INFORMATION >>

--------

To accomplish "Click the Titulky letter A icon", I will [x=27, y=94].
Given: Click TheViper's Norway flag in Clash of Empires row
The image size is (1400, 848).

--------

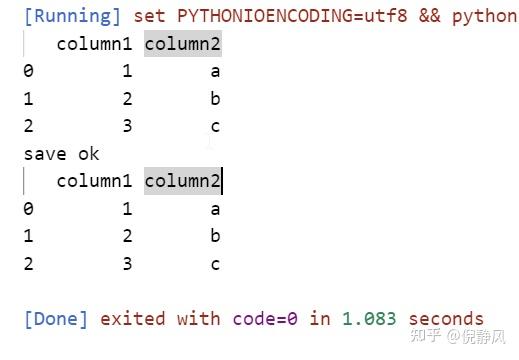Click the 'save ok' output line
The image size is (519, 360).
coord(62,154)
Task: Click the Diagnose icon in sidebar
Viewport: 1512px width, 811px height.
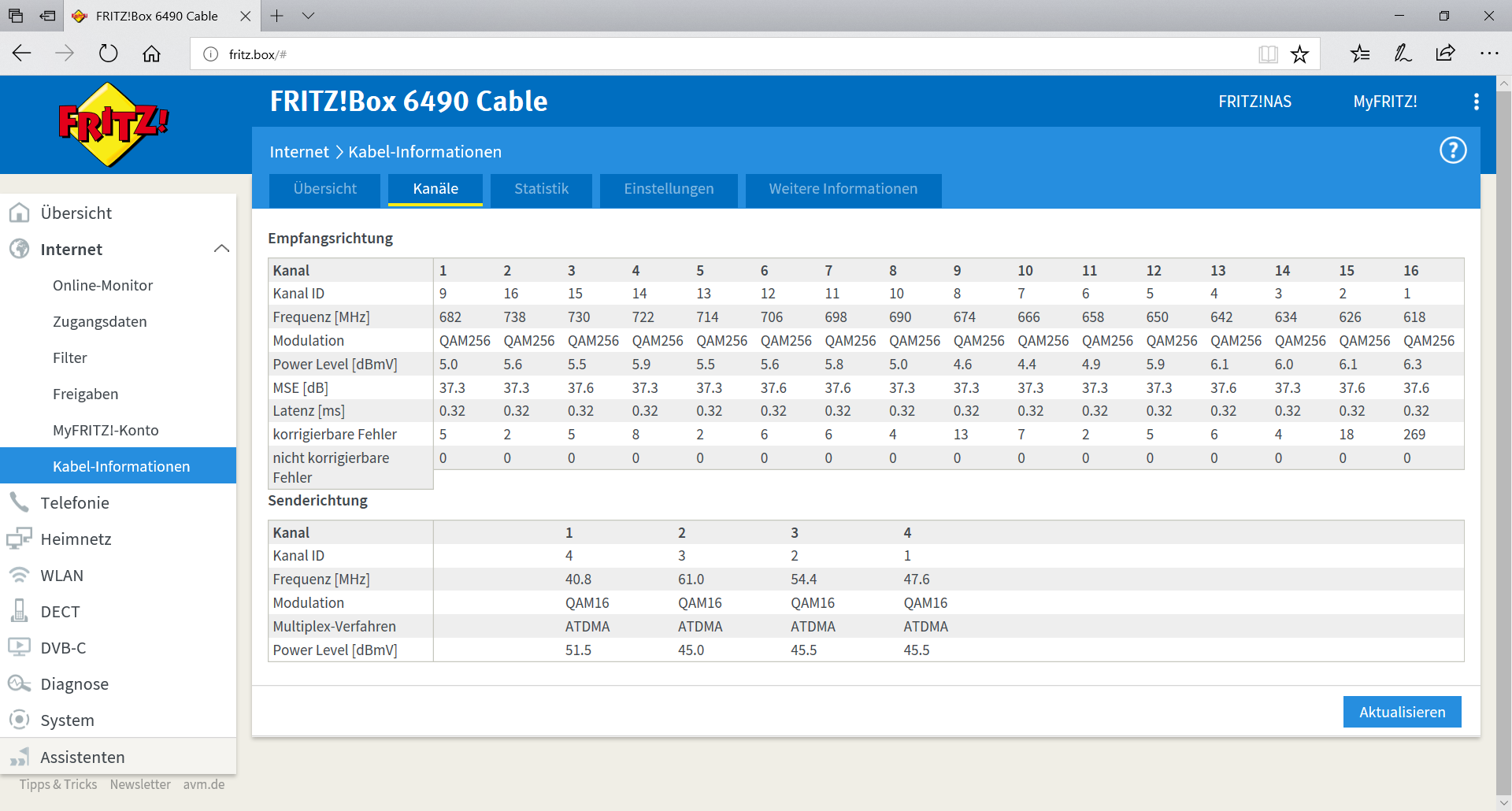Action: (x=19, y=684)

--------

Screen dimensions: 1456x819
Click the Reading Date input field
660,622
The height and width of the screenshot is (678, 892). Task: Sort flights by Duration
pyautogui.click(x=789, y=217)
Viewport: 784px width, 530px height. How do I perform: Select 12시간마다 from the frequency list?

--------

PROBLEM DESCRIPTION >>
Could you write out, exactly as they stand, only the lines above that begin at the line with "Click the Reading Date input field" and stop after the line with "Viewport: 784px width, 530px"?

ANSWER SECTION >>
Click the Reading Date input field
660,622
The height and width of the screenshot is (678, 892). Task: Sort flights by Duration
pyautogui.click(x=789, y=217)
Viewport: 784px width, 530px height. How do I perform: Select 12시간마다 from the frequency list?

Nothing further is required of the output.